Drivers divided on self-driving cars

Source:  Creative Commons

Source: Creative Commons

   Well-known names in the car industry, such as Tesla and Mercedes-Benz, are taking a big leap forward with the development of autonomous vehicle technology. These companies are optimistic about this revolutionary technology, but many drivers and passengers are unsure. 

   According to, several studies have found that upward of 90 percent of automobile accidents can be attributed to human error. 

   The goal of autonomous vehicles is to eliminate human error as much as possible to provide a safer transportation experience. 

   Tesla explains that full autonomy will enable their cars to be safer than a human driver, will lower the cost of transportation and will provide on-demand mobility for those who do not own a car. 

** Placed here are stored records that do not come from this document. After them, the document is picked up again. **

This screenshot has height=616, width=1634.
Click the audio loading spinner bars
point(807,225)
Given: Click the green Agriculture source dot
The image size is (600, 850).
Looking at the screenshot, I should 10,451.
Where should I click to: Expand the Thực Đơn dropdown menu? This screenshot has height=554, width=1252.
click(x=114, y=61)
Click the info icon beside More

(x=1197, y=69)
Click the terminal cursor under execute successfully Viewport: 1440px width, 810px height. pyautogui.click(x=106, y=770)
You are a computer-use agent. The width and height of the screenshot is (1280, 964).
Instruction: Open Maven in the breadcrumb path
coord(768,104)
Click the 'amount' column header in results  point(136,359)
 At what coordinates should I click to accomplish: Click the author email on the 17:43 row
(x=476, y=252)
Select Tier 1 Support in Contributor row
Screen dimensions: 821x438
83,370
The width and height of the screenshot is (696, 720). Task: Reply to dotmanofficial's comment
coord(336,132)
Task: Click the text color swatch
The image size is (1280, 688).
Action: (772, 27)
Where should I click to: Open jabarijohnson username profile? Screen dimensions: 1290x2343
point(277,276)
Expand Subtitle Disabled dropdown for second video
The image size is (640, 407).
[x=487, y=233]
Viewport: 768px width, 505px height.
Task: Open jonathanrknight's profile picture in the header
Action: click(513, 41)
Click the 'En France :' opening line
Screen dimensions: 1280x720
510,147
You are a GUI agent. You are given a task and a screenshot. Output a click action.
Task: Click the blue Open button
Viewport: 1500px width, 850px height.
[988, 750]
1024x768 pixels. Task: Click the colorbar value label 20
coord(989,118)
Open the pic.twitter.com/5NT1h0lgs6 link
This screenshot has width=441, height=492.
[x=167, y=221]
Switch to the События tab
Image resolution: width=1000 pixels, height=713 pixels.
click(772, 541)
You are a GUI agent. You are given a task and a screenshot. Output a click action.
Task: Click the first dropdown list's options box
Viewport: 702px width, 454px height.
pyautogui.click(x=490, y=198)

   Other car manufacturers have begun working with autonomous technology by implementing individual features designed to assist the driver with specific tasks. For example, a feature known as lane assist notifies drivers when their cars stray out of the lane markers on the road. 

   Honda is one of the many car companies that are slowly dipping their toes into the world of autonomous technology.

   “Honda thinks it’s still a ways away until they can really perfect that technology so people can, you know, not even pay attention to what they’re doing. I think that’s what [Honda is] looking at long-term, where people can multitask and still have a safe car,” said Christopher Mark, a local Honda employee. 

   Few companies have ventured as far as Tesla with their autopilot feature.

   The autopilot feature on Tesla’s vehicles involves eight external cameras, 12 ultrasonic sensors and radar technology to provide extra safety that the driver’s eyes alone cannot guarantee.

   The cameras provide a 360 degree, 250 meter range view around the vehicle, while the ultrasonic sensors allow the car to detect obstacles and objects nearby. The forward-facing radar provides even more data and is capable of seeing through harsh weather conditions, such as rain or fog.

   A high-powered computer in the car processes incoming information for the driver, so there’s no need to worry about becoming a technological wizard in order to drive to work. 

   Not only are Tesla’s autopilot features designed for maximum safety, some of them are automatically disabled. This is to ensure the driver is activating them deliberately, rather than by accident or without knowing what the feature does. 

   It may sound like these advancements have little to no downsides, but drivers are torn on the issue.

   According to the Pew Research Center, a little over half of 4,135 surveyed Americans would not ride in a driverless vehicle if given the opportunity. Many cite safety concerns or a lack of trust in the technology as their reasoning. 

   “An airplane can fly on autopilot, but they’ve got the whole sky, and it just coasts along. I don’t know with a car; the roads change so much, and traffic … I kind of question how safe that would be,” Mark said. 

   Junior Nathan Gillenwater, one of a few North students to experience riding in a Tesla on autopilot mode, disagrees. 

   “I think [autonomous vehicles] are safe because I felt safe when I was riding in the car. Plus, it has a lot of features and cameras so you’re safe,” Gillenwater said. 

   Whether or not drivers are ready to welcome this change with open arms, there is one thing that many seem to agree on: drivers still need to be present and aware of what is happening around them. 

   “I think you still need the human factor, even with machines because humans can see things machines can’t. They can react differently than machines can,” Mark said. 

   Tesla said its autopilot mode is not designed to be used without an attentive driver. Drivers are responsible for keeping their hands on the wheel and should always pay attention to their surroundings. 

   “I would say still having control of the car is a good thing, just in case of a malfunction,” Gillenwater said. 

   The manufacturers of these vehicles agree, and it doesn’t appear that this will change anytime soon. So, sleeping while driving down the highway is still not an option.